4.3.1.1. Proposition d’étude observationnelle

Les troubles de la santé mentale pendant la grossesse sont relativement fréquents, ils sont peu diagnostiqués et ont potentiellement des effets délétères à court, moyen et long terme pour les familles. En France actuellement, il n’y a pas de consensus sur les méthodes ou le moment privilégié pour dépister ces troubles. Dans les suites de ce travail, nous proposons une étude visant à évaluer la faisabilité et l’intérêt d’un dépistage précoce d’un mal-être psychologique au cours de la grossesse.

Type d’étude et population

Il s’agirait d’une étude descriptive ayant pour objectif d’analyser la faisabilité et l’intérêt du dépistage d’un mal-être psychologique auprès des femmes enceintes.

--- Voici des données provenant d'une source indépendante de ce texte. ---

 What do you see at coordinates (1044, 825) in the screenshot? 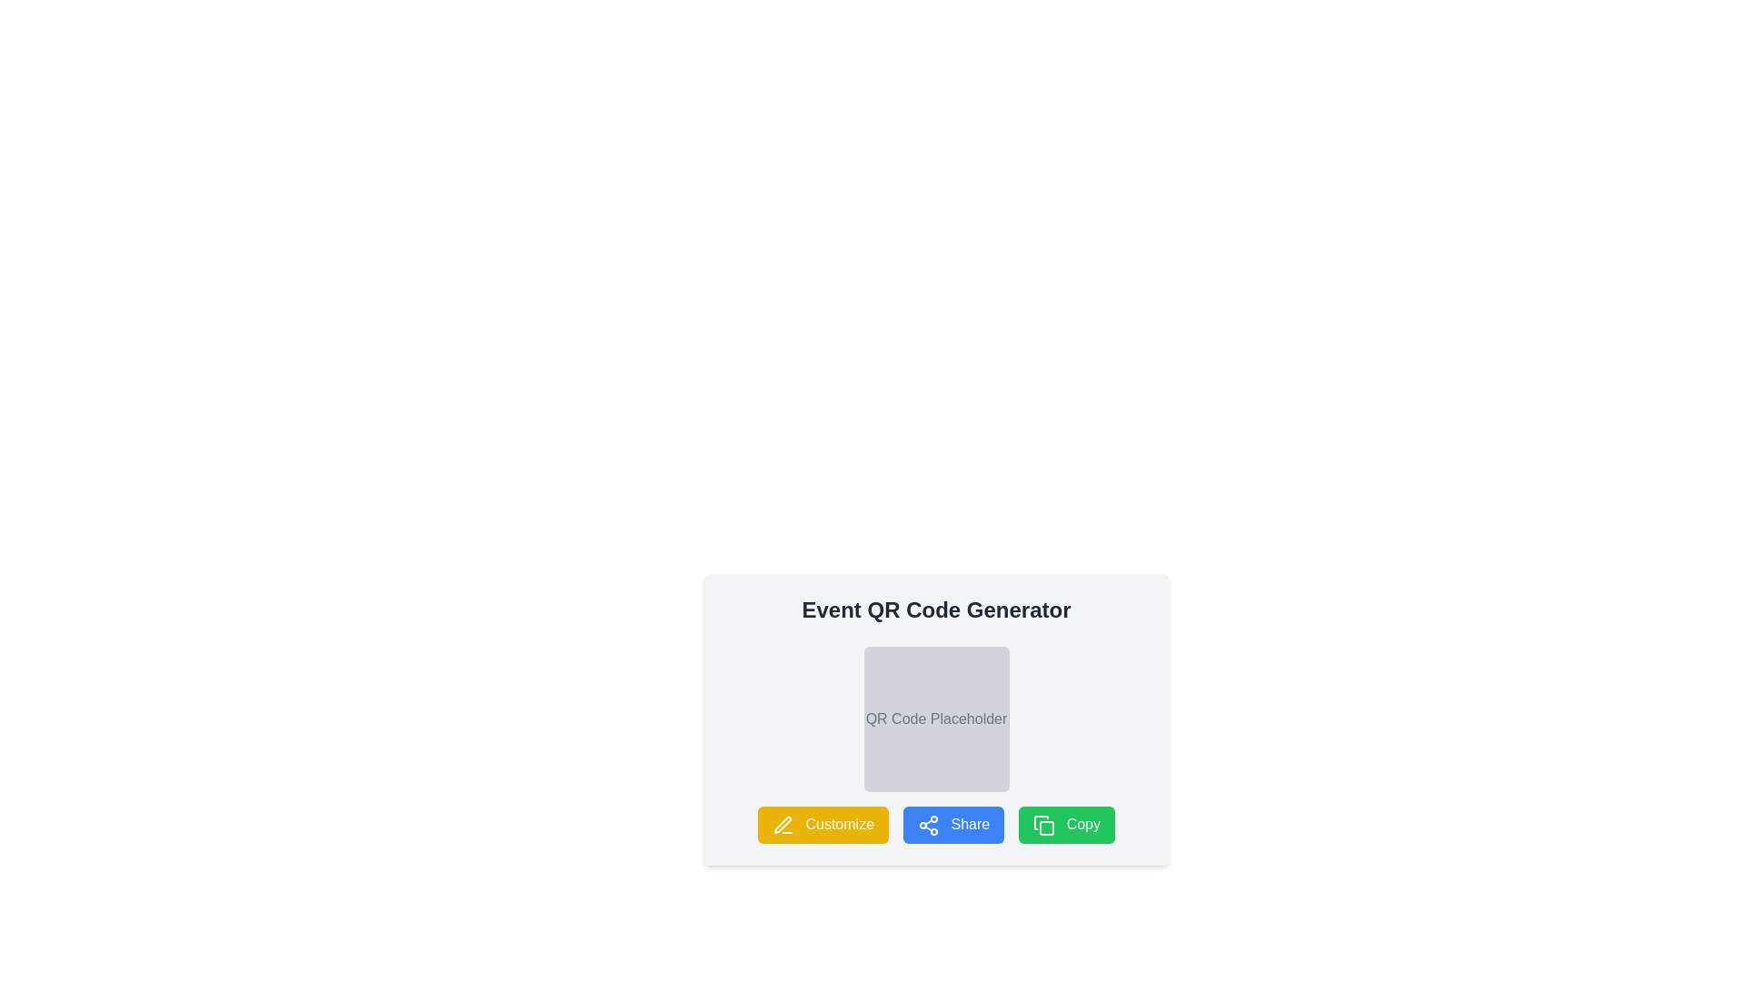
I see `the leftmost 'Copy' icon of the green 'Copy' button located in the bottom row of buttons under the QR code placeholder` at bounding box center [1044, 825].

La population d’étude serait des femmes enceintes recrutées auprès de patientèles de gynécologues-obstétriciens ou de médecins généralistes en cabinet de ville. Ces professionnels de santé seraient choisis car ils déclarent près de 65% des grossesses, notamment auprès de populations socialement défavorisées (chapitre 4.3.1). Les critères d’inclusion seraient toutes les femmes de 16 à 45 ans parlant français, ayant une grossesse unique, recrutées entre la 5ème et la fin de la 14ème semaine d’aménorrhée (la fin du premier trimestre de grossesse). Les critères d’exclusion seraient une dépression ou une anxiété actuelle en cours de traitement (psychothérapie ou traitement médicamenteux) ou un déménagement hors de la région prévu dans les 6 mois à venir.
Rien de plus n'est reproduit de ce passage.